New ideas in environmental health research took center stage at the Sept. 13 meeting of the National Advisory Environmental Health Sciences Council. Innovations in the field take many forms, as demonstrated by the variety of updates presented to council members.
A work in progress
Gwen Collman, Ph.D., director of the NIEHS Division of Extramural Research and Training (DERT), reported on efforts to build an NIEHS framework for describing translational research. Although many such frameworks exist within the National Institutes of Health (NIH), none are well-suited to the work of NIEHS.
“We want to be able to clearly communicate the concept of translational research,” Collman said. “And we want to provide a storytelling tool or structure for our grantee community, our intramural program, and our National Toxicology Program [NTP] — our field in general — to think broadly about how to describe our translational activities.”
DERT requested feedback, by Oct. 30, on a document describing a draft framework. The framework captures broad categories of scientific effort, such as fundamental questions, application, practice, and health impact, and provides examples of activities that fit within each category.
“We don’t think that the translational trajectory for work in the environmental health sciences is just from a discovery to a product — there are many steps along the way,” Collman explained.
”I find this very, very useful,” said council member Dave Eaton, Ph.D., from the University of Washington. Maureen Lichtveld, M.D., from Tulane University, asked whether council members could be helpful in sharing it, for instance, with community partners. “This is to be shared broadly, so it would be outstanding if you shared it with your community partners,” Collman replied.
Fifty years of informing public health decisions
NIEHS and NTP Director Linda Birnbaum, Ph.D., highlighted the 50th anniversary of the institute in her presentation, especially the Nov. 1 official celebration, and the Environmental Health Science FEST event Dec. 5-8 in downtown Durham, North Carolina.
Birnbaum shared five decades of NIEHS achievements, beginning with the establishment of the institute in 1966, under a congressional mandate to engage in the conduct and support of research, training, information dissemination, and other programs related to factors in the environment that affect human health, whether directly or indirectly.
The long list of historical examples showed how NIEHS has carried out that mandate, from assessment of the impact of Agent Orange to human health impacts of climate change. Other topics included responses to the Zika virus outbreak, harmful algal blooms, and exposures to lead in drinking water in Flint, Michigan. See the interactive timeline(https://www.niehs.nih.gov/about/anniversary/timeline/) of NIEHS milestones for more.
NIH responds to need for a new finish line
The metrics used to evaluate biomedical research are in dire need of re-evaluation, according to Michael Lauer, M.D., NIH deputy director for extramural research, who made his presentation by video.
Although the number of grants funded has remained relatively constant, the number of applications from researchers has increased dramatically. Lauer said this suggests the need for a new finish line or a broader measure for judging research quality.
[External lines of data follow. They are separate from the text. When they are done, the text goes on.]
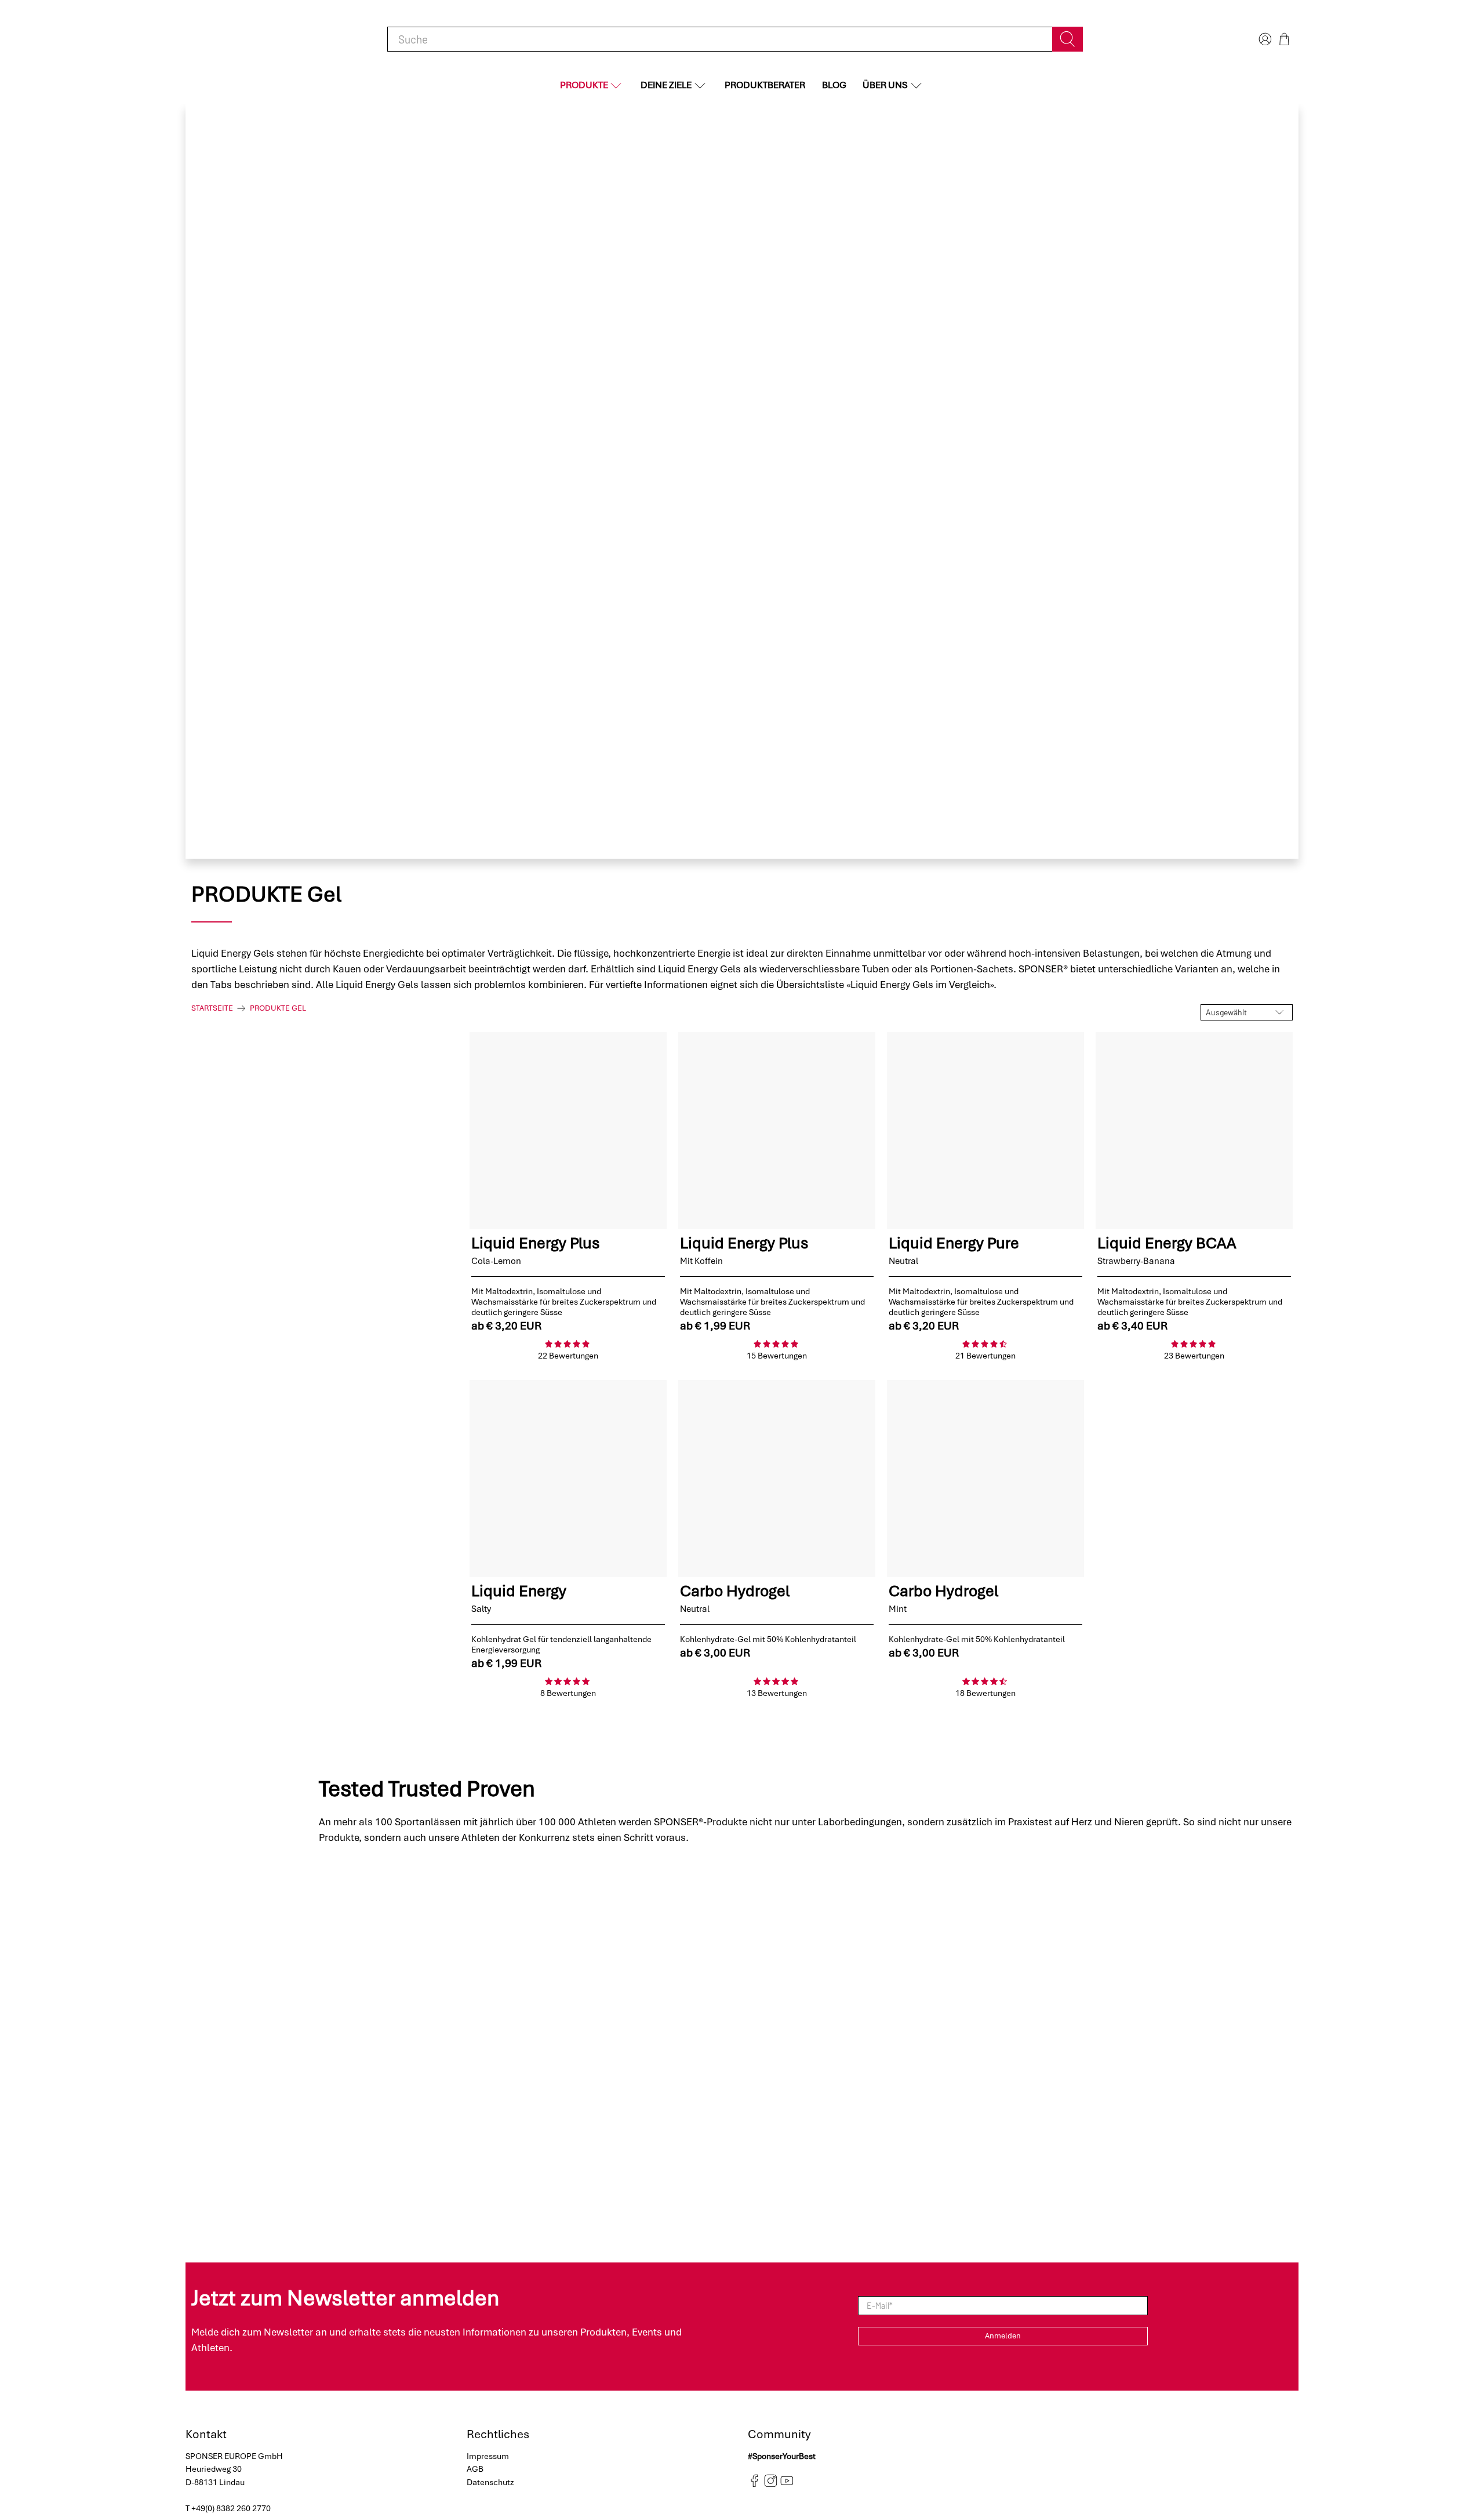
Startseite (212, 1008)
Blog (834, 85)
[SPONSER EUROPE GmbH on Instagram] (770, 2484)
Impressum (488, 2456)
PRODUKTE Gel (278, 1008)
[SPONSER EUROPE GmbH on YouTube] (787, 2484)
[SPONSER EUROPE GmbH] (243, 39)
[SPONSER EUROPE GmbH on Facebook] (754, 2484)
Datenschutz (490, 2482)
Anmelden (1003, 2336)
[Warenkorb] (1284, 39)
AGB (475, 2469)
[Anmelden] (1264, 39)
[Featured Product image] (568, 1130)
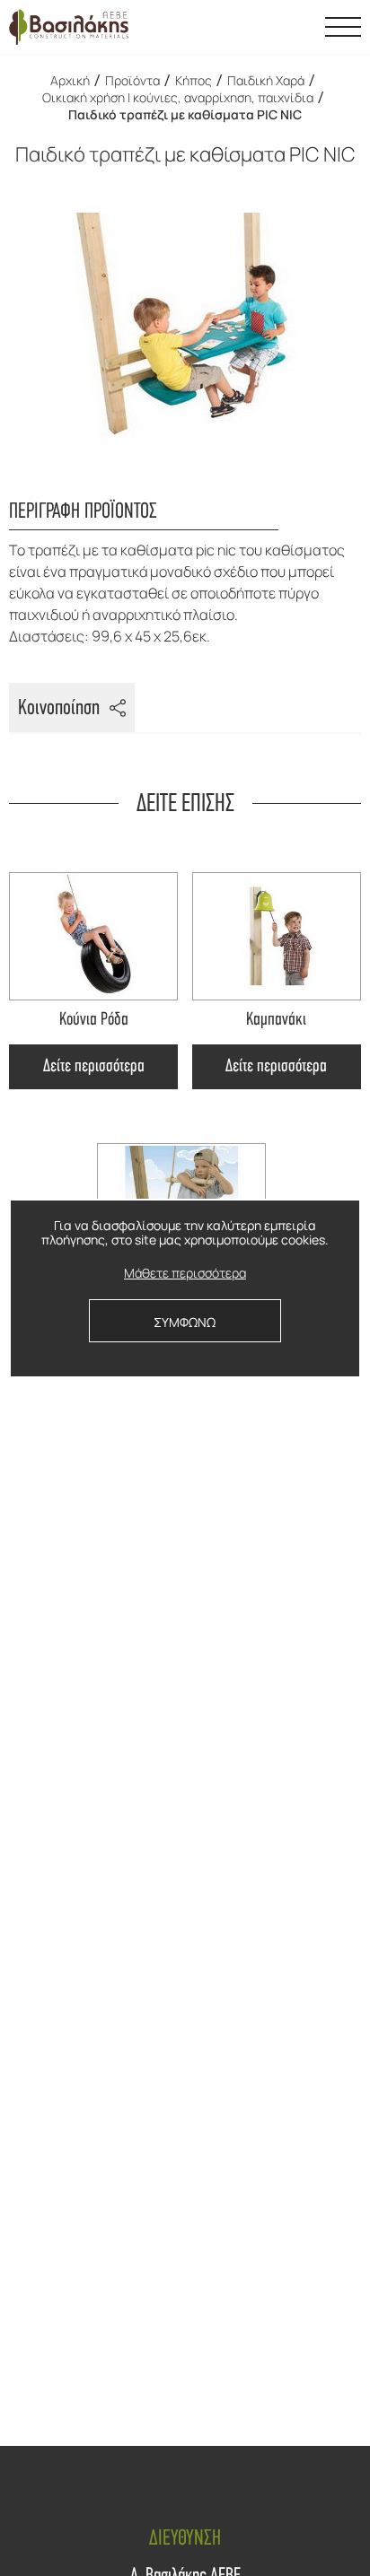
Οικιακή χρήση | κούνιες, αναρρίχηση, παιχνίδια (177, 97)
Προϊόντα (132, 80)
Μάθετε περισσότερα (185, 1273)
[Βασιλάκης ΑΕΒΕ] (68, 27)
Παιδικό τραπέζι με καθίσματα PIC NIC (185, 114)
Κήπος (193, 80)
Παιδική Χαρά (265, 80)
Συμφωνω (185, 1322)
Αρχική (70, 80)
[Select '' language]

He discussed ways to take citations and additional factors into account.
“What we’d like to do over the next 5 to 10 years or so is figure out ways in which we can make our work more evidence-based,” Lauer said. “Ultimately, what we’re after are transformative discoveries that will make for a better world — better public health, better health care, and better policy.”
Science talk by Carmen Williams
Councilors were treated to a well-received science talk by Carmen Williams, M.D., Ph.D., the recently tenured head of the NIEHS Reproductive Medicine Group. She described her research on how environmental exposures affect a particularly sensitive time window in early development — the period immediately following fertilization of an egg. A fertilized embryo spends its first few days in the oviduct, which is between the ovary and uterus.
“Environmental impacts can change how the oviduct works, so [they] can change the health of the embryo inside the oviduct,” Williams noted. “Environmental compounds or chemicals that are estrogenic in nature can particularly affect the oviduct, because estrogen is a major regulator of oviduct function, and when [an exposure occurs], it can hurt development of the next generation.”
Thumbs up for small business funding opportunities
In another item of business, the council unanimously approved a proposal for four new funding opportunities, presented by Daniel Shaughnessy, Ph.D., who directs the Small Business Innovation Research and Small Business Technology Transfer grants program. The new topics will be phased in gradually over the next six years.
- Tools for measuring exposure and responses to engineered nanomaterials.
- Organotypic animal models or three-dimensional models from animal cells that better simulate effects on complex tissues for environmental health research.
- Animal and human cell panels to incorporate genetic diversity in toxicity testing.
- Educational tools for environmental health science.
The meeting closed with the first presentation to the council by Jed Bullock, NIEHS legislative liaison. In his talk, “Wrapping up the 114th Congress,” Bullock described the varied activities he conducts out of the NIEHS office in Bethesda, Maryland. His roles extend from helping facilitate interactions between Congress and NIEHS to monitoring and analyzing legislation — including budget bills, managing responses to congressional inquiries, and serving as liaison to the advocacy group Friends of NIEHS.
(Ernie Hood is a contract writer for the NIEHS Office of Communications and Public Liaison.)